Lastly, we analyzed the populational dynamics of the representations, generated by each stimulus, with a population state-space analysis. The aim of this analysis was to identify patterns of activity that differ between the representation of the pigeons and greebles (see Methods for details). The trajectories (Figure 7a) describe instantaneous activation patterns, learned from the data (Pang et al., 2016): they represent the progression of the populational response, during 600 ms of baseline and the entire video presentation, for each condition (video x actor). The trajectories were projections of the first three principal components on the data. The first three principal components contain 17% of the populational variance in MVL, 13% in Wulst and 11% in NCL (Supplementary Figure 2).
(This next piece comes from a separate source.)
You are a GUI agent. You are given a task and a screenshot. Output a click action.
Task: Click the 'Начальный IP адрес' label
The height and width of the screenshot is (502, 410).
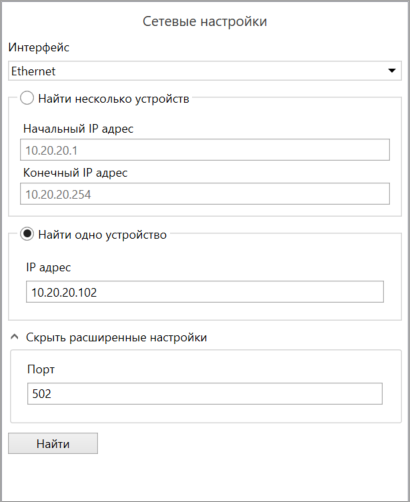click(78, 129)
In MVL and Wulst, it is possible to observe a destabilization of the population baseline activity, for every behavioral category (Figure 7). Within each category, the videos differ regarding how much separation there is between the trajectories of the actor pigeon and the actor greeble. We quantified the differences in trajectories by measuring the Euclidean distance between them, at every timepoint (Figure 7b). The moments in which the neuronal populations distinguish between the pigeons and the greebles occur in brief periods, not in a sustained way: the distances between trajectories return to values like the ones observed during the baseline after a visible peak.

For each video, we identified the two time points with the largest Euclidian distance between trajectories. During courtship videos, the biggest differences between activity related to pigeons and greebles were found while the pigeon performed bowing motions and walking. During eating videos, it coincided with bowing motions, pecking, mandibulation and walking. In the flying videos, the differences corresponded to two distinct types of behavior. On one hand, moments where the pigeon was flapping its wings and, therefore, creating a lot of movement on screen, but also in moments where the animal was stationary and only performing slight body shifts, such as small head movements. Lastly, in the walking videos, the differences between pigeons and greebles corresponded to the coordinated motion of stepping and head-bobbing. All behaviors were represented in the modulation of the population of every region.